• **Your objective**: Copy, without a single change, each line from the one that holds "The width and" to the bottom of the entries below, and drop any pictures.

(Dataset entries)
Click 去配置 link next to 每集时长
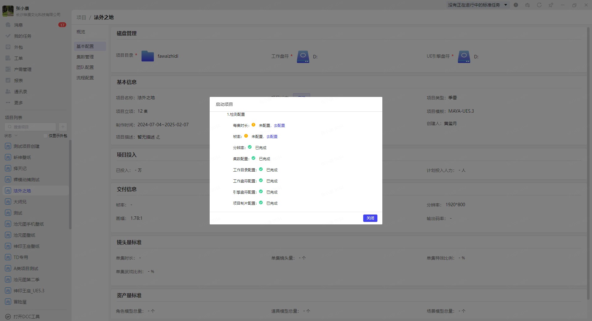(279, 126)
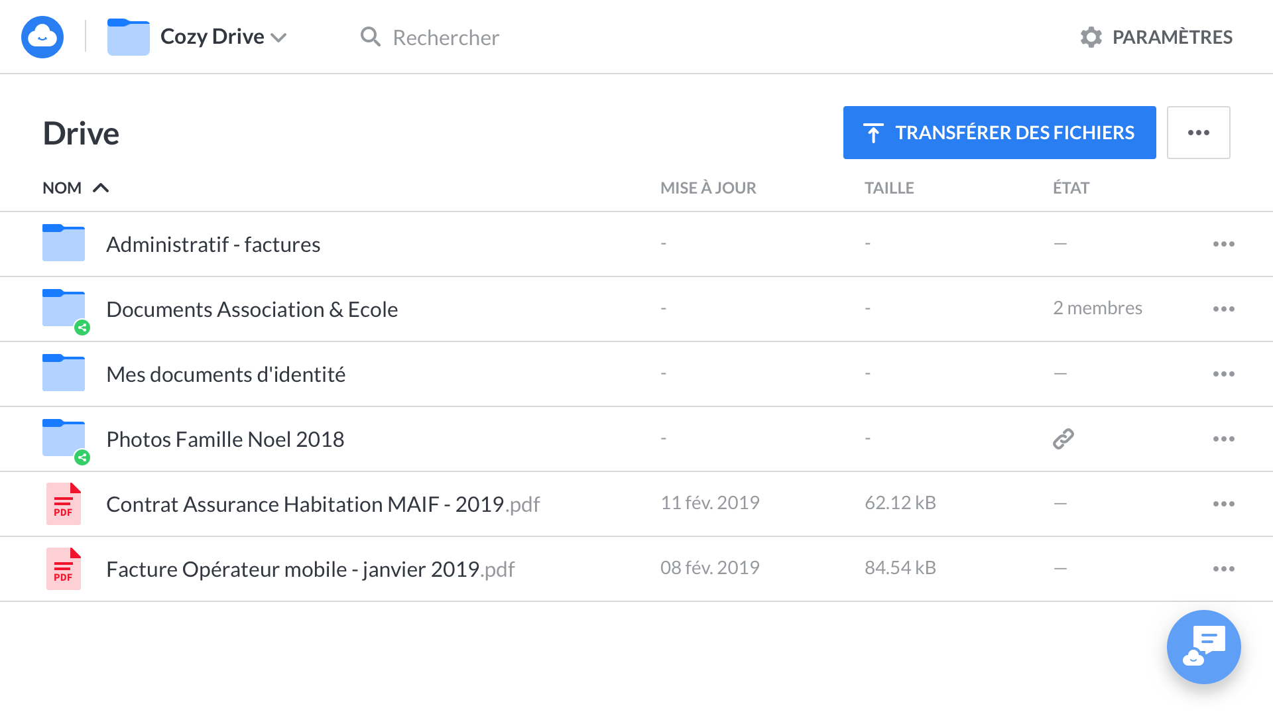
Task: Open the Mes documents d'identité folder
Action: (x=225, y=375)
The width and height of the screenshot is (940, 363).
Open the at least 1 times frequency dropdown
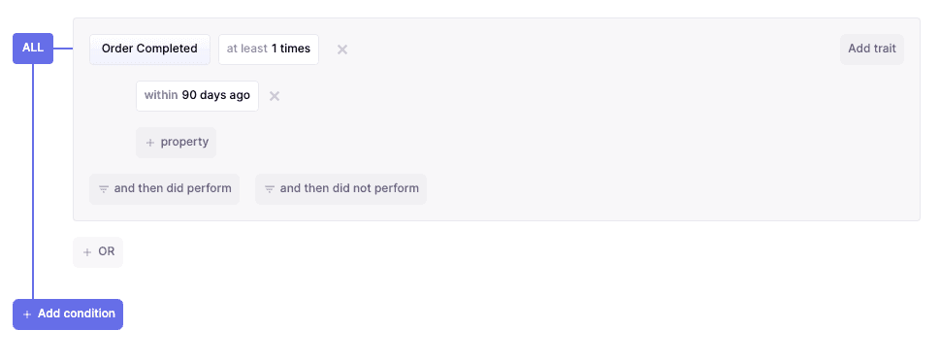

• **Reply to the exercise**:
The width and height of the screenshot is (940, 363).
Open the at least 1 times frequency dropdown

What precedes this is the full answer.